Monday, March 7, 2011

Do you feel offended?

"Just because you are offended doesn't mean you are right" - Ricky Gervais

When I heard what Ricky said it made me reflect on my own experiences.  I have been accused of offending people through what I have said or written about, and I have informed others that they have offended me.  When people say the words “you offended me”, I fear that some feel that that this a just argument and whatever was said or done should be taken back and be apologized for. 

If this is true, what if by being offended you have offended someone else.  Now who is right?  We need to start looking at why one feels offended or attacked by a statement or action.  When you read something and your first reaction is one of insult or disgust, I encourage you first ask yourself “Is what is being said true or false?”

If the statement or action is one that should not have been taken in the first place, you need to address the person directly.  I encourage the dialogue to not start with “You offended me when….”, but instead “I disagree with….. because …..”  This should create a dialogue, discussion or a debate between two people that could end up creating new ideas that neither person thought of.

If you agree with the statement or action and still feel offended, then you need to reflect on your actions and ideas.  I remember, when I first started teaching, a person in my staff room criticizing a certain aspect of teaching that I modeled daily.  Even though I agree with the criticism of the action, I felt truly attacked.  It was not until I realized that this person was not insulting me but the action, that I could truly embrace the needed change of my teaching style.  After some thought, I tweaked my pedagogy and noticed an improvement in my classes.

Debate and disagreement are not negative words.  If you put any two people in the same room together, there will always be something they disagree on.  Does this mean, one person is better than the other, or one person is more right than the other?  Not at all!

When I first created a twitter account and read the posts on #mathchat, #edchat, and #edreform I usually logged off with a sour taste in my mouth.  There were copious amounts of tweets that forced me to challenge what I would call “regular” teaching.  These tweets were not directed at me, but I still felt as if the people tweeting were purposely trying to offend the “traditional” teacher.  I decided to embrace these new ideas and truly can say I have never looked back since.

Here is what I have I learned:

·         A defense in an argument should never be “Well, you offended me so that means you need to stop saying what you are saying”.  Just because you are offended, doesn’t automatically discredit the statement or action.  We need to start having discussions with people that disagree with us, or else how do you ever hear from the other side of the argument?
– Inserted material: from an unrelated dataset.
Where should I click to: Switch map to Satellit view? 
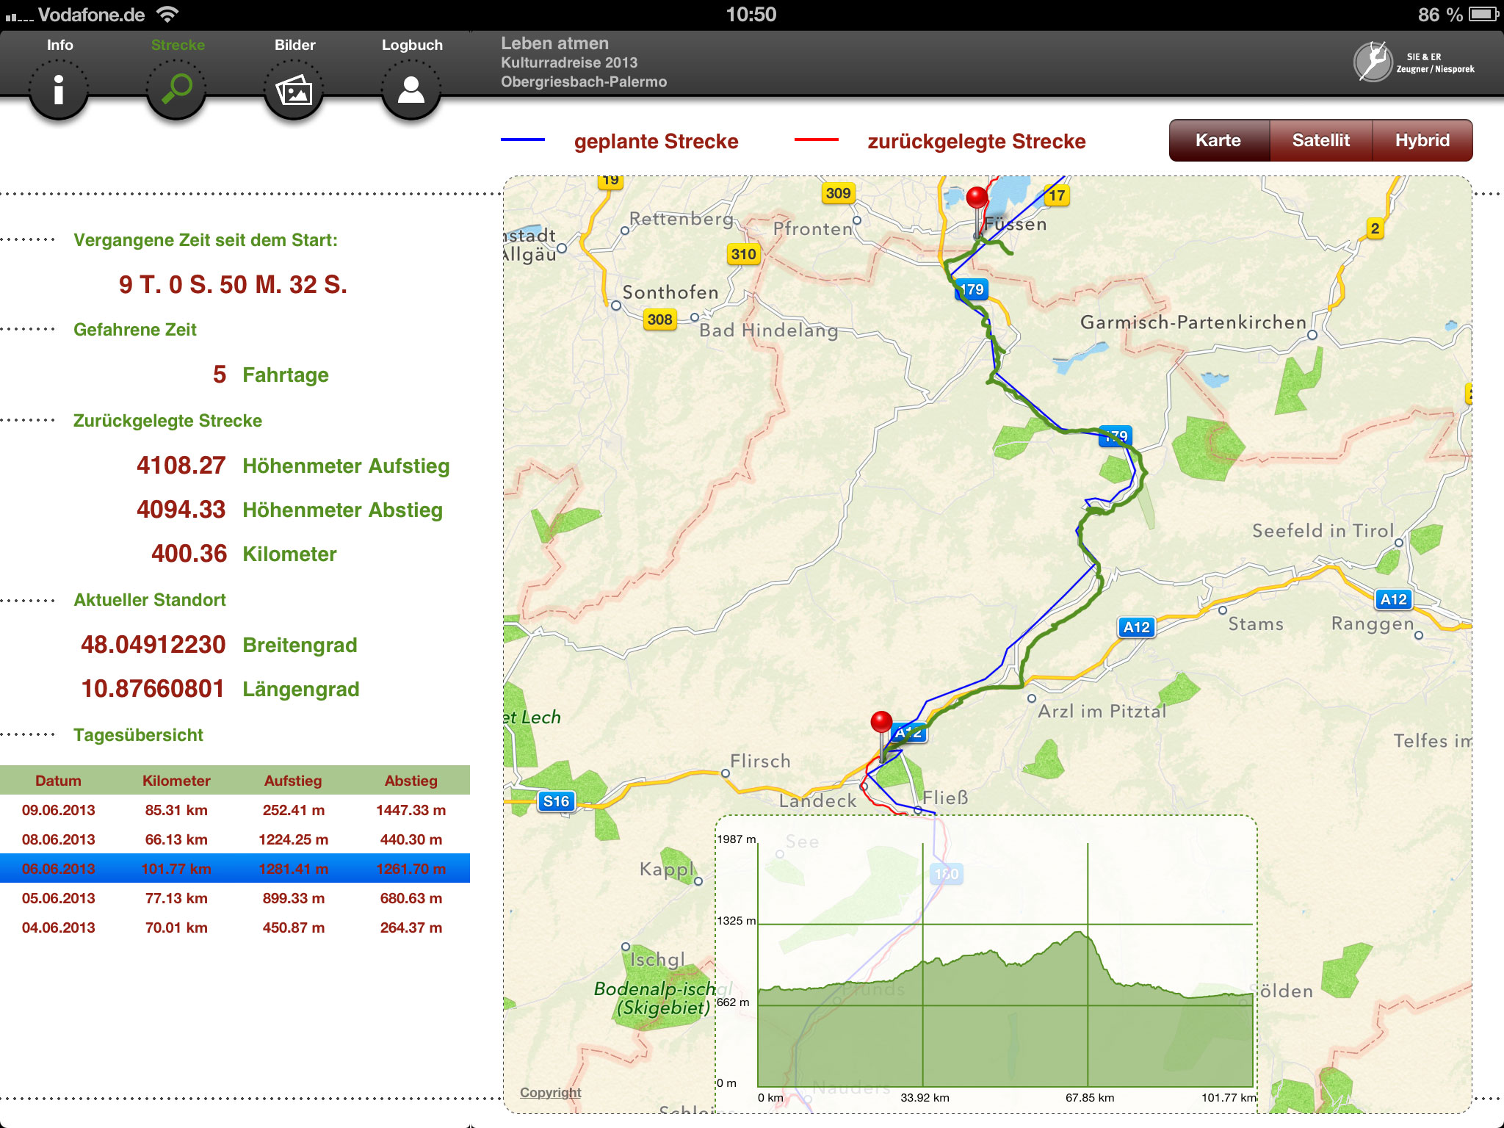(x=1320, y=140)
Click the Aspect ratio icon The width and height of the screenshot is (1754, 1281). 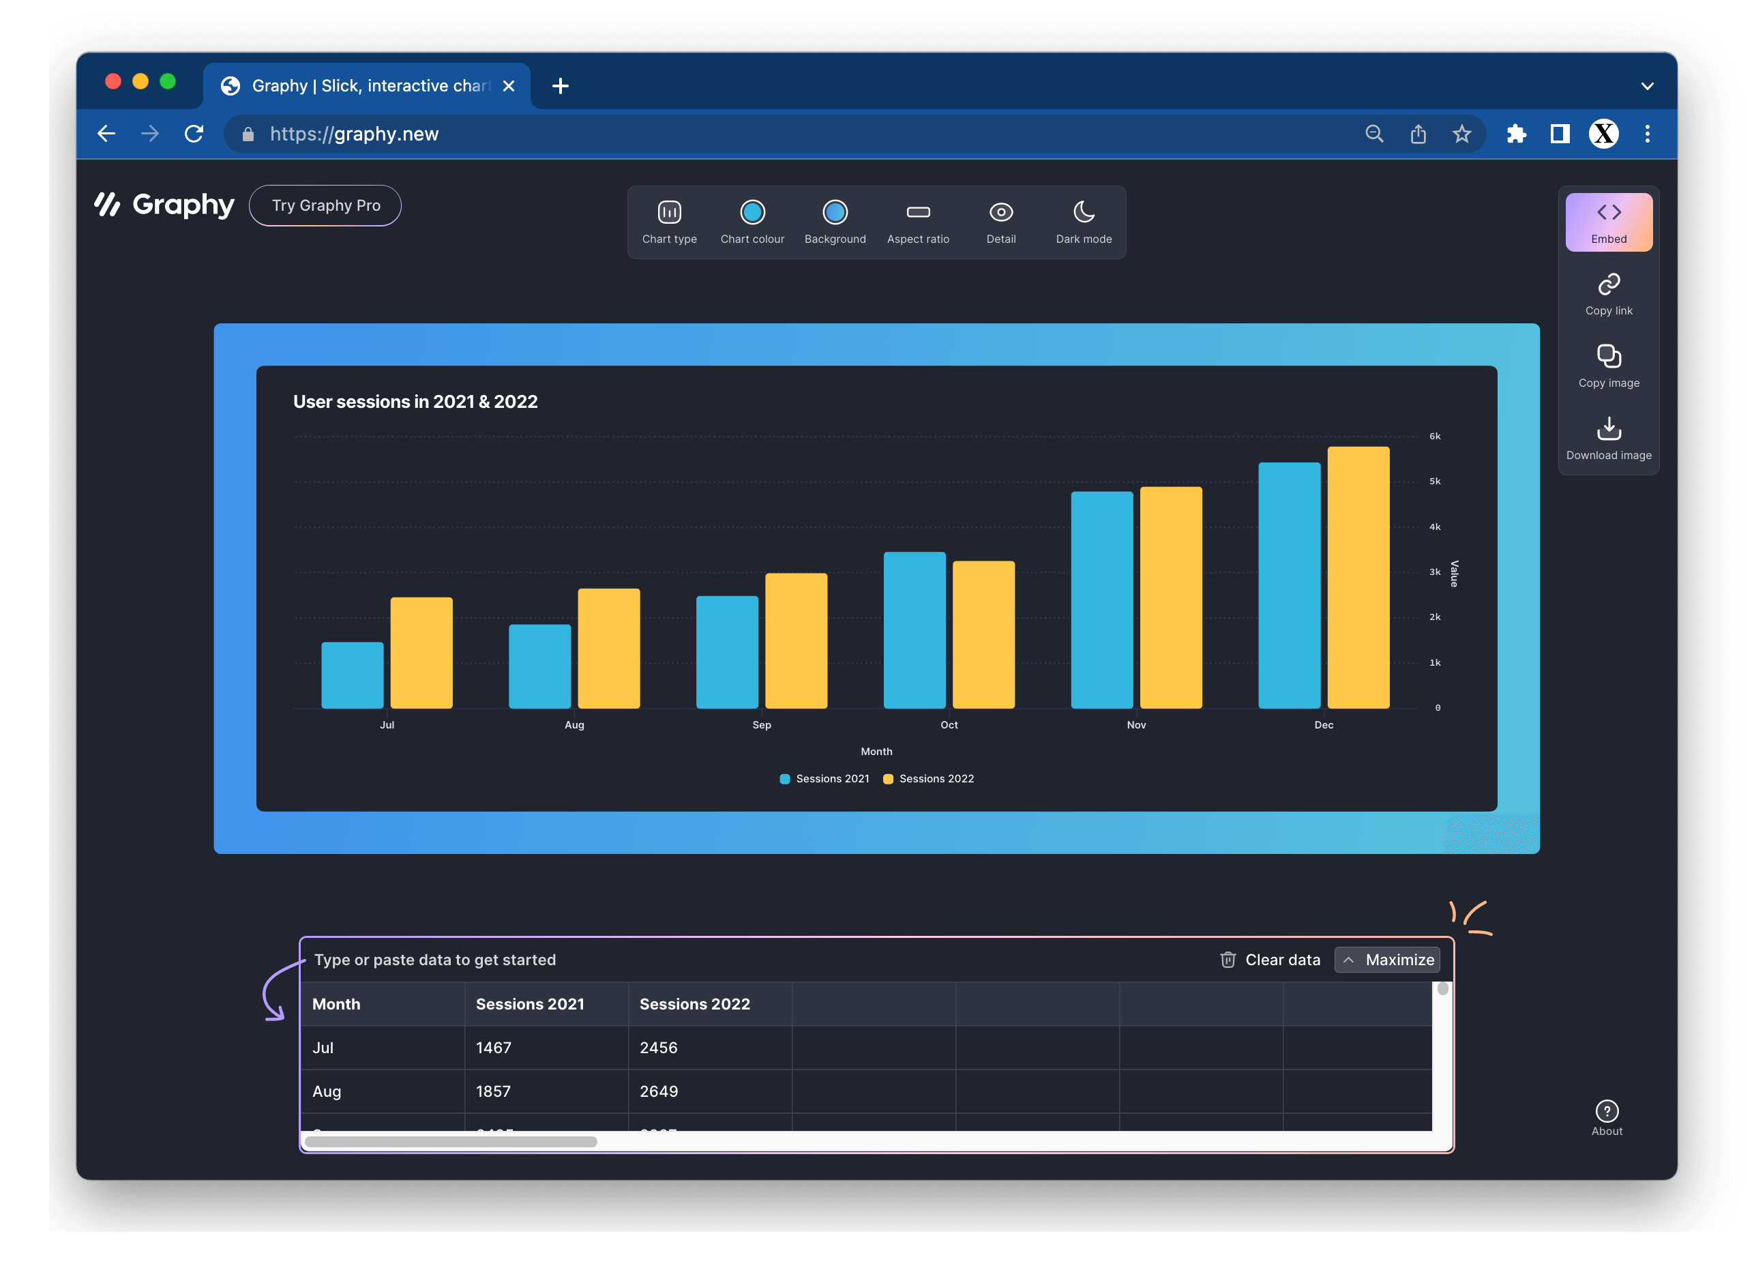[918, 212]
·         If you offend someone, that doesn’t mean what you said was wrong.  Doesn’t mean it was right either.  Reflect on what you said and look at it from another perspective.


  1. In my training to be an instructional coach, it was stressed that "unsolicited advice is an insult." My immediate reaction was, but what if I have something that the teacher needs to hear to improve. The response of the trainer was (essentially) that the teacher being coached would not hear this important information unless they were ready for it. If they weren't ready and I offered it anyway, then chances are it would be ignored (at best) or lead to offense and broken professional relationships (at worst).

    This does not mean that as a coach I avoid difficult conversations. It means that I build relationships that can withstand difficult conversations and that result in growth by both parties. The fact is, those times when I have something I need to share are often when I have the most to learn.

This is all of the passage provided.